Taking the advice of a friend working at Bankers Trust Co., she gave banking a try, starting in BT's data processing area.

After two years at Bankers Trust, Ms. Considine moved on to Chase Manhattan Bank, where she spent 10 years working on large, bankwide systems. The job often took her abroad.

Later, she served as president of First Women's Bank in New York before becoming state banking superintendent.In 1991, she became chief administrative officer of American Express Bank, and moved to the clearing house in July 1993.

In her current position, Ms. Considine's biggest challenge is payment system risk - a concern of nearly every banker since the 1974 incident involving Bankhaus Herstatt, a German bank whose failure nearly caused an unraveling of the chain of international payments.

Today, "Herstatt risk" refers to the perils banks face in awaiting the dollar portions of foreign exchange transactions to be settled.

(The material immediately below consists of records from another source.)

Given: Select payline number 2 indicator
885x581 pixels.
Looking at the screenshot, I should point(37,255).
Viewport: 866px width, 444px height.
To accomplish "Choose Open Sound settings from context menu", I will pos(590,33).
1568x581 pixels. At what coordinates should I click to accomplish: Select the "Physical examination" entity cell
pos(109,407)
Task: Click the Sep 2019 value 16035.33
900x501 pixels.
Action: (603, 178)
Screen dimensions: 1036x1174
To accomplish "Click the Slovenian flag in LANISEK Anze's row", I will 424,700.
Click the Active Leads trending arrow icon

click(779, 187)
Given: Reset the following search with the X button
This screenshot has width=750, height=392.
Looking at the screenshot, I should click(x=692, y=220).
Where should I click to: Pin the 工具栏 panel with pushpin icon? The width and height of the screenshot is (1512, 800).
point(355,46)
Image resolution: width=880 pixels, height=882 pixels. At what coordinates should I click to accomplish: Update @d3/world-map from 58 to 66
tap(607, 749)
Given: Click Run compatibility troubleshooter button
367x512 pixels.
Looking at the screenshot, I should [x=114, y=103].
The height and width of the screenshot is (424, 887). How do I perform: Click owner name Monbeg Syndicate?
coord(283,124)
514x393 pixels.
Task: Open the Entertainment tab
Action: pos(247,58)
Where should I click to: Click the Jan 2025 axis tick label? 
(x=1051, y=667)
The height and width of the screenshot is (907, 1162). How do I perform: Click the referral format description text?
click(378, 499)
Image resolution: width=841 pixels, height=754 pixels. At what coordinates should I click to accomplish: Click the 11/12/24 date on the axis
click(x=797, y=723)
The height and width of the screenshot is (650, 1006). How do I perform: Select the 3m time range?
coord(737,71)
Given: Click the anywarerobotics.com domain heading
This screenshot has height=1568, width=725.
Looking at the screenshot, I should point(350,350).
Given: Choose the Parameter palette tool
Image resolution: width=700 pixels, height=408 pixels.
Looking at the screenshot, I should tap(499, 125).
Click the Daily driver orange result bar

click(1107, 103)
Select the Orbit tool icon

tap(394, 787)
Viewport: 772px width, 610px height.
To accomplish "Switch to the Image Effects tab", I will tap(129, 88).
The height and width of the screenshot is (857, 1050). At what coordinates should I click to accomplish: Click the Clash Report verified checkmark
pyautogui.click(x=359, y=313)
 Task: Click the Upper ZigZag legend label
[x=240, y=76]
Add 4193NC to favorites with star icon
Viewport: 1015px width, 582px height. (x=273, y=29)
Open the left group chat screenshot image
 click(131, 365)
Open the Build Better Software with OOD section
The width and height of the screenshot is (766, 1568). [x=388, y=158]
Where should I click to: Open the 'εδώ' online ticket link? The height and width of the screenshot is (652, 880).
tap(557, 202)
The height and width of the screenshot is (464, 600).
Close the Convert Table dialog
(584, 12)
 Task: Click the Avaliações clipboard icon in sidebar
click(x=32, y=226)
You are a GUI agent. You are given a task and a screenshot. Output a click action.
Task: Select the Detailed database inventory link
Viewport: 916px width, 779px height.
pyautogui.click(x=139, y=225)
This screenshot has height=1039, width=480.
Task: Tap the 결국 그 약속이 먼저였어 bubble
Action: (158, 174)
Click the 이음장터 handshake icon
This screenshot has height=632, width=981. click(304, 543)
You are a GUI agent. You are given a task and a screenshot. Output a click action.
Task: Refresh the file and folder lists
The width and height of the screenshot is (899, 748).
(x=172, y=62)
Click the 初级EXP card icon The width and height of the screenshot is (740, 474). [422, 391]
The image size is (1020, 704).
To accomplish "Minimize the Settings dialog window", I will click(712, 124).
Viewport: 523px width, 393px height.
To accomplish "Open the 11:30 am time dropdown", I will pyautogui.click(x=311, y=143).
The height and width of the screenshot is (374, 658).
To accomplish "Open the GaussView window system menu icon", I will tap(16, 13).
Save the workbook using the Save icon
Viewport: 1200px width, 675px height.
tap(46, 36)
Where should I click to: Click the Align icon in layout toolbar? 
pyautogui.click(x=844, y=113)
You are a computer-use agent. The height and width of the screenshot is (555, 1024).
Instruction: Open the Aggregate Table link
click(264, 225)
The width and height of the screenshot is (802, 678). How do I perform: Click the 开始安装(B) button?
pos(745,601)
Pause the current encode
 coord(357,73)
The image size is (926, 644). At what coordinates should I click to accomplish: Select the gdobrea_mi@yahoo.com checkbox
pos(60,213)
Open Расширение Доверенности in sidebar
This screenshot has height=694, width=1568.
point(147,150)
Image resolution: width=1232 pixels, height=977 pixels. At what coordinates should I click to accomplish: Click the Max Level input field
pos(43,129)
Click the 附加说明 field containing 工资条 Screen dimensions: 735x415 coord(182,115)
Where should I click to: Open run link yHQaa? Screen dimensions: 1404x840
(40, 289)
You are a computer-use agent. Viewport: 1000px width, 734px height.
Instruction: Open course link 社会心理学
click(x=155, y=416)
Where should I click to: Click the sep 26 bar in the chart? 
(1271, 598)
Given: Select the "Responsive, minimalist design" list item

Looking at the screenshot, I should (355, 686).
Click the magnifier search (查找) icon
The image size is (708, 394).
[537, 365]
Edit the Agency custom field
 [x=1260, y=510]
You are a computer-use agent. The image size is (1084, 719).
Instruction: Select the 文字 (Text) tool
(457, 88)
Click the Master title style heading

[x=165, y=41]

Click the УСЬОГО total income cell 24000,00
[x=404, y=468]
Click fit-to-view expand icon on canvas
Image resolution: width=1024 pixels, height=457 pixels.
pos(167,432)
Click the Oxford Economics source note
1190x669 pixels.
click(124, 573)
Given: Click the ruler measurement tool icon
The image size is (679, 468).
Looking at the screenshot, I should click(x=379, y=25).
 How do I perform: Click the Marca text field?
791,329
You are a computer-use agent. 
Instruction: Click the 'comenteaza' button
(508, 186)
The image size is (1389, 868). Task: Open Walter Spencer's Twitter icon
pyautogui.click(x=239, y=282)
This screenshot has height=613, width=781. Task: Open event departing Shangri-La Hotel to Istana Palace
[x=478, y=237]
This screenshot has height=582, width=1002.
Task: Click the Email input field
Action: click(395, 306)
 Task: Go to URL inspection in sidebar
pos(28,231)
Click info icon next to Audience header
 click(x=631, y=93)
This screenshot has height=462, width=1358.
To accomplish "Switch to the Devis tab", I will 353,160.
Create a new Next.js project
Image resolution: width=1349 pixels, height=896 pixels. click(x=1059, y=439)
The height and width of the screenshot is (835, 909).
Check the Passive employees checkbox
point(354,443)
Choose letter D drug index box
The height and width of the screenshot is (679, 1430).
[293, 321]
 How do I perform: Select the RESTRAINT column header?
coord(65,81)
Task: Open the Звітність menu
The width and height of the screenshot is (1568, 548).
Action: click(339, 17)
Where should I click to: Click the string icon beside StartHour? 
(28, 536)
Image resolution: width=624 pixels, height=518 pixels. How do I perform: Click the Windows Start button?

Addressing Herstatt risk, Ms. Considine and others at the clearing house recently issued a "green book" to review the wholesale payments process from a public and private sector standpoint.

It identified several policy objectives that both sectors share, such as improving controls and reducing the risks of large-value payment systems.

"We looked at what are some of the forces that are driving change for large-value payments," said Ms. Considine. "We looked at the rapid growth of cross-border capital flows and how to have efficient, low-risk means to settle."

The Global Payments Committee, which issued the green book, has started several initiatives to address those needs, such as developing private- sector payment systems for large transactions in currencies other than the dollar.

Characterizing the approach as a "cloning of Chips" on worldwide basis, Ms. Considine said these systems could then serve as a backups for one another.

"If they are going to have a netting system, maybe they should consider using a Chips system," Ms. Considine said.

The clearing house also wants to develop so-called "payment versus payment" systems, which handle synchronized processing of foreign exchange payments. Simultaneous payments are perhaps the only way to eliminate risk.

In the payment versus payment system, a final transaction in one currency occurs only if you have "a final transfer of another currency taking place," Ms. Considine explained.

Ms. Considine has just returned from Switzerland, where she briefed the Bank for International Settlements on the latest activities of the clearing house.

Typically, her stay at home in New York with her husband, New York Supreme Court Justice Martin Rettinger, will be short, as discussions of new initiatives will take her to Washington, Atlanta, and New Orleans in the coming weeks.

On these visits, Ms. Considine hopes to act as an ambassador who can tell banks outside New York that "although New York remains the financial capital, the ongoing communication and education continues."

And she will be sure to take her pager - just in case.